Image from an old Goldilocks comic book. Read on, below. It’s relevant.

Many observers have commented on the “Goldilocks” nature of the Philadelphia regional economy: It’s neither too hot nor too cold, but just right to sustain a decent level of growth and activity.

In real-estate-speak, that translates to: If you own or develop commercial property in this area, hang onto it. But if you’re torn between buying and selling, sell. If you’re a homebuilder, you can probably keep on doing what you’re doing already or even do a little more of it.

That’s a rough summary of the forecast for greater Philadelphia contained in the 2014 edition of “Emerging Trends in Real Estate,” the annual nationwide survey of real estate industry professionals jointly conducted by the Urban Land Institute (ULI) and PwC (formerly Pricewaterhouse Coopers).

Nationwide, the good news is that real estate, especially housing, is no longer a drag on economic growth. “The fundamentals have strengthened,” said Mitchell Roschelle, partner at PwC, in a media Webinar tied to the report’s release. Citing snippets of the more than 1,000 survey responses Zagat-style, Roschelle characterized the state of the overall economy as “in the middle innings of the recovery from the recovery.”

What this also means is that investors and lenders in search of higher returns are casting a wider net and looking at markets beyond the top five or 10 as prospects for high yields become harder to find in places like top-ranked San Francisco, New York, Boston and D.C. (which fell out of the top 10 completely this year, a development the survey attributed to “Fed fatigue” — uncertainty arising from political gridlock).

Boding well for Philadelphia are predictions of “good if not great” job growth in several sectors, including one of this region’s linchpins, healthcare and biological research. Boding well for the urban core is a generational shift in locational preferences: The Generation Y cohort, also known as Millennials, is the largest demographic group since the Baby Boom generation, and its members are displaying a shift in residential preference from suburban to urban communities.

Another positive sign: The forecast predicts that infill and in-town residential construction would outperform all other sectors of the residential real estate industry in 2014.

Another national trend that should bolster the local market is the increasing availability of capital for real estate development and investment. Survey respondents said capital should be easier to come by in the year to come, continuing a trend that has been building since the bottom of the real estate trough. But while interest rates remain reasonable, Roschelle said, “interest rates are going up. We just can’t tell you when.” He did, however, say that underwriting standards for debt and equity were not likely to loosen anytime soon: Of the 30 percent of survey respondents who said equity underwriting standards would be looser in 2014, he said, “they must have been in a coma when we sent out the survey.” And of the more than 40 percent who said the same about debt underwriting, he said, “we need to meet these people.”

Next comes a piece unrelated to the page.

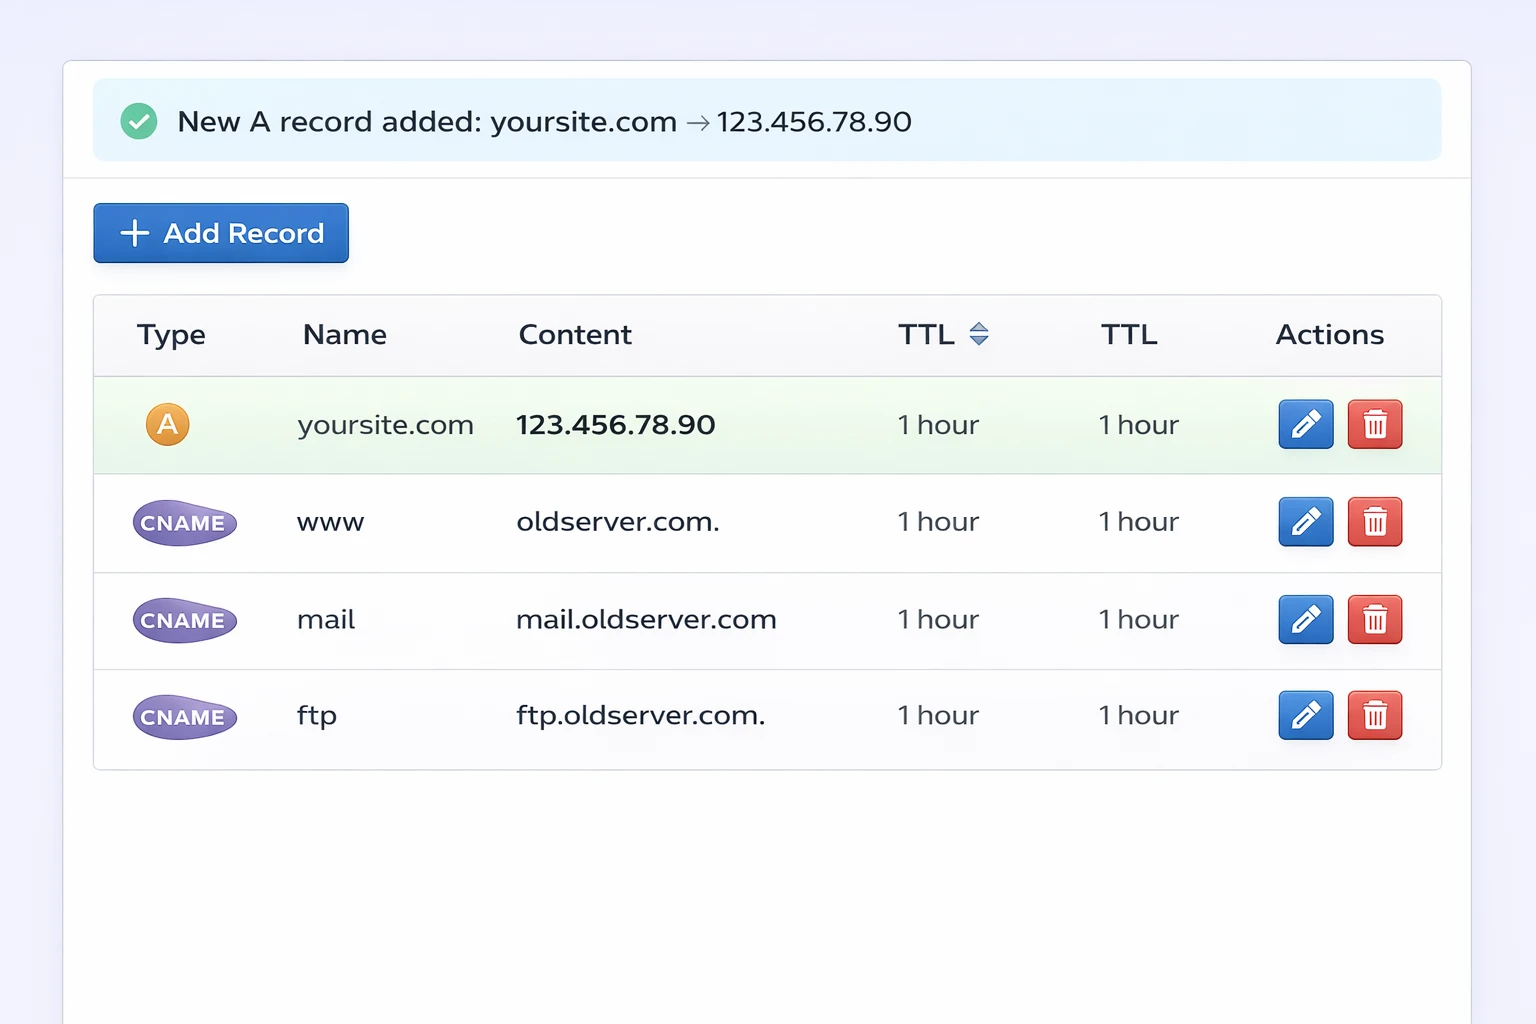Edit the ftp CNAME record
The image size is (1536, 1024).
click(x=1305, y=715)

Philadelphia may also benefit from what Stephen Blank, senior resident fellow for real estate finance at ULI, called a “return to the ‘smile’ philosophy of real estate investment” — that is, that the best markets for real estate investment and development lie along the three coasts and in the Sunbelt.

Overall, the residential real estate market should continue to perform well in the year ahead, according to survey respondents. Aside from the continued good prospects in single-family home construction, the largest share of survey respondents — nearly 42 percent — recommended buying multifamily residential property in the region, and an additional 37 percent recommended holding. Only 21 percent recommended selling.

Survey respondents were neutral to bearish, though, on the local commercial real estate market. While the plurality of respondents recommended investors and developers hold onto their Philadelphia commercial real estate assets, and a majority recommended holding in the retail sector, the percentage who recommended selling outnumbered those who recommended buying in all commercial market sectors save for industrial and distribution property, and more respondents recommended selling industrial/distribution, office, retail and hotel property in Philadelphia than in any other market surveyed.